Aber was ist mit der “Agilität’ passiert?
Im Zuge der Entwicklung der Wissenschaften und der damit zusammenhängenden Industriealisierung kamen breite Bevölkerungsschichten zu mehr Geld, als sie zum Leben brauchten. Gleichzeitig verbesserte sich sukzessive das Gesundheitswesen, die Bildung und die Arbeitsbedingungen, so dass immer mehr Menschen immer älter wurden. Kleidung, Auto, Radio, Fernsehen, Telefon, Computer, Handy, Smartphone, Alexa… all diese millionenfachen Konsumwünsche mussten befriedigt werden. Und das gelang am effizientesten und kostengünstigsten durch Fließbandarbeit und Massenproduktion. Der Mensch spielte in diesen Prozessketten als Produktionsfaktor die Hauptrolle. Aufgrund der enormen Nachfrage war das Geschäft planbar und die Gewinne sprudelten.

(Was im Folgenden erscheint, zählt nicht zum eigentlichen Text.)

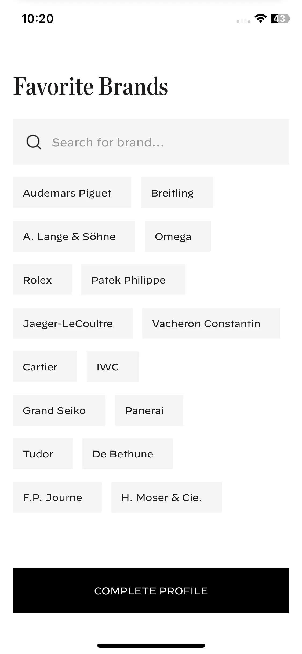Tap the magnifying glass search icon
This screenshot has height=654, width=302.
click(x=34, y=142)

Die ideale Organisationsform dafür war die Hierarchie. Klare Rangordnungen, Vorgesetzte, Gehorsamspflicht, klar definierte Bereiche und Aufgaben, möglichst schlanke Prozesse, geringe Fehlertoleranz, Planung-Zielfestlegung-Kontrolle als zentrales Steuerungsinstrument … ermöglichten eine effiziente und millionenfache Produktion von Konsumgütern. Hierzu braucht es Menschen, die genau so arbeiten, wie es ihnen vorgeschrieben wird.
Use it or loose it
Unser Gehirn ist lebenslang form- und veränderbar. Allerdings bilden sich Gehirnzellen, die nicht gebraucht werden, zurück, sterben ab oder werden für andere Zwecke verwendet. Gefragt waren in dem zuvor geschilderten Umfeld Menschen, die im positiven Sinne „Dienst nach Vorschrift“ machten, die ihr abgegrenztes, klar definiertes Aufgabenfeld in einer hohen Qualität erledigten. Nicht weniger aber auch nicht mehr.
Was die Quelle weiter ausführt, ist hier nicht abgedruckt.